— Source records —
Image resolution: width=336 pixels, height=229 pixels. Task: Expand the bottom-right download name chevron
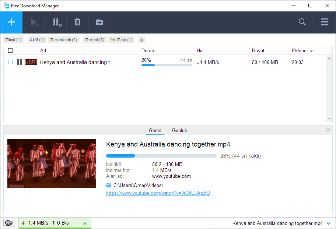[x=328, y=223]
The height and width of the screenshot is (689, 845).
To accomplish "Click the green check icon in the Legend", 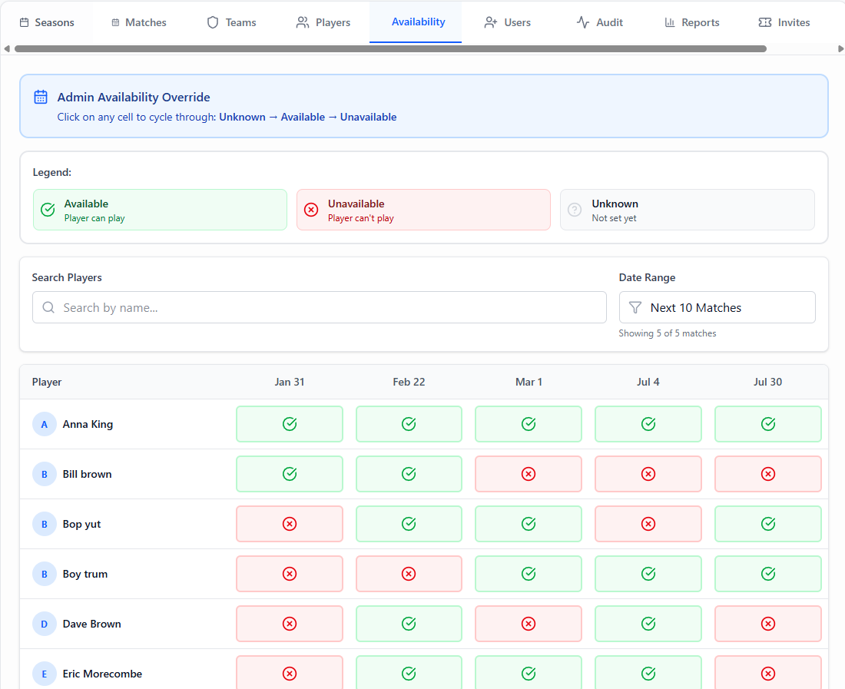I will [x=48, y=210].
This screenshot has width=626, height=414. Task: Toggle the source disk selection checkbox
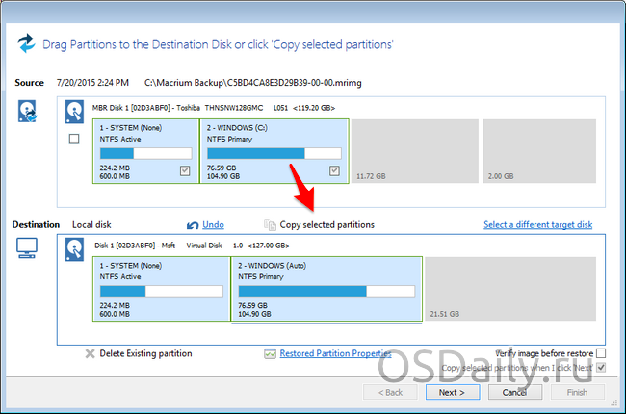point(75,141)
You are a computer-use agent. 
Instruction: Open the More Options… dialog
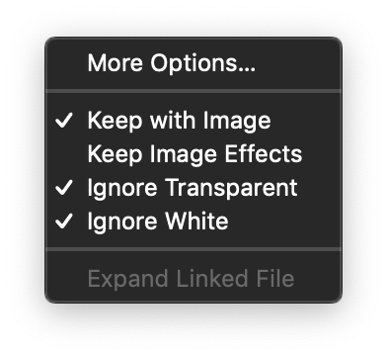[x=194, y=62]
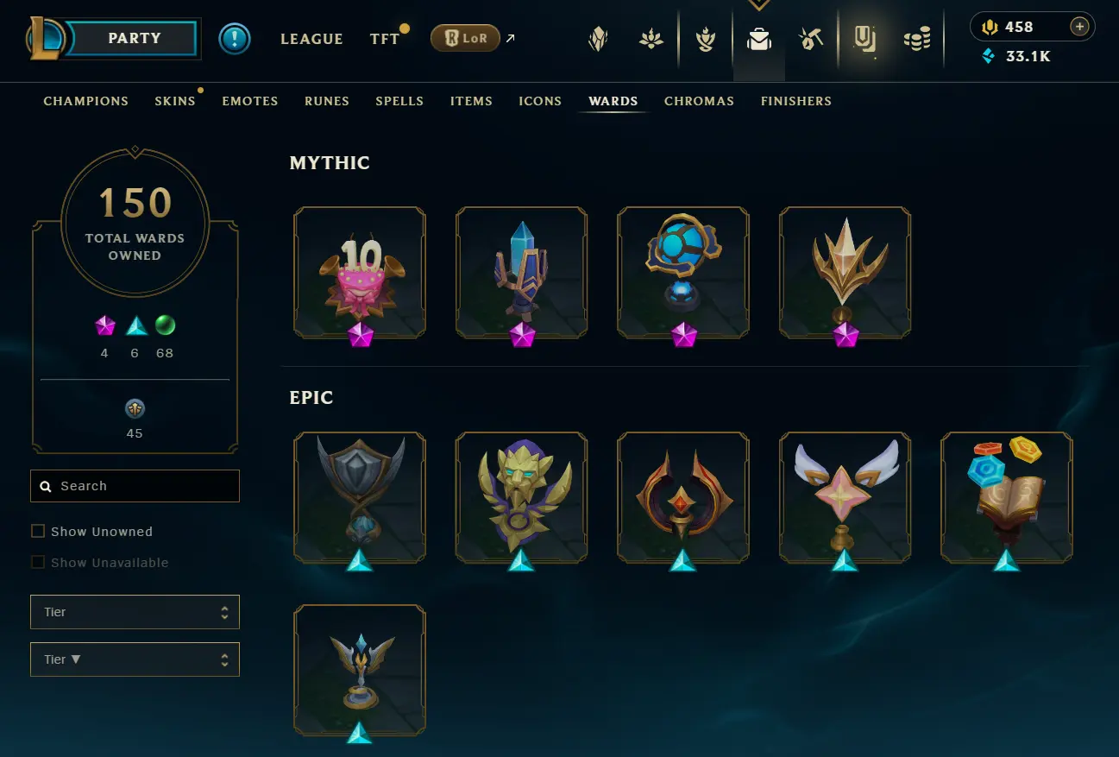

— ABOUT THIS EXERCISE —
Set down, word for word, the line that holds "You are a computer-use agent." and all lines after it to the end of the entries above, but not the pictures.

— RESPONSE —
You are a computer-use agent. 
Instruction: Open the More Options… dialog
[x=194, y=62]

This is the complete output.